Another industry executive has been gearing up for changes in cross-ownership regulations.

"We have been teeing up radio and TV for some time in our market" by purchasing options in broadcast stations that activate when the regulations are removed, says Mr. Singleton.

"We're hoping that something comes down from the '98 review that is challengeable" in court, he says. "I think before it ever gets to the courts [relief will come] politically."

MediaNews counts properties in Denver, Los Angeles and Oakland, Calif., among its 57 daily newspapers. Sen. John McCain (R., Ariz.) and Rep. Billy Tauzin (R., La.) have sponsored legislation in their respective houses that would remove newspaper-broadcast cross-ownership regulations. But observers see little likelihood for action.

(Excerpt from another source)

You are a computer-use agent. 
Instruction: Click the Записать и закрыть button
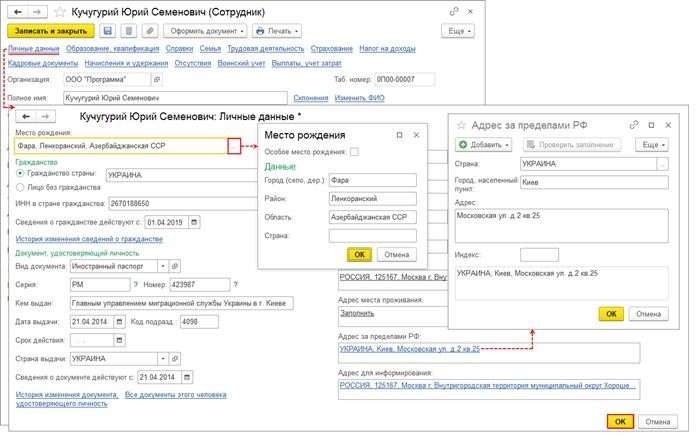tap(51, 31)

"It is obviously something he believes in," says Mark Buse, who works for Sen. McCain as staff director of the Senate Commerce Committee, but "prospects this year are low. It is not one of his top priorities."


Industry watchdogs and public policy groups such as the Center for Media Education and media watch group FAIR say they'll fight to support the rule.

"You need to assure effective competition, diverse editorial voices and a choice for marketers and consumers," says Jeff Chester, director of the Center for Media Education. "Right now, the daily newspapers and broadcast stations still dominate public consciousness and we want to preserve that market."

"We're trying to explore the potential of various media, how you aggregate information and spread it out through different media and become more efficient," Mr. Sheehan says. "That's the theory. Whether or not it works, God only knows."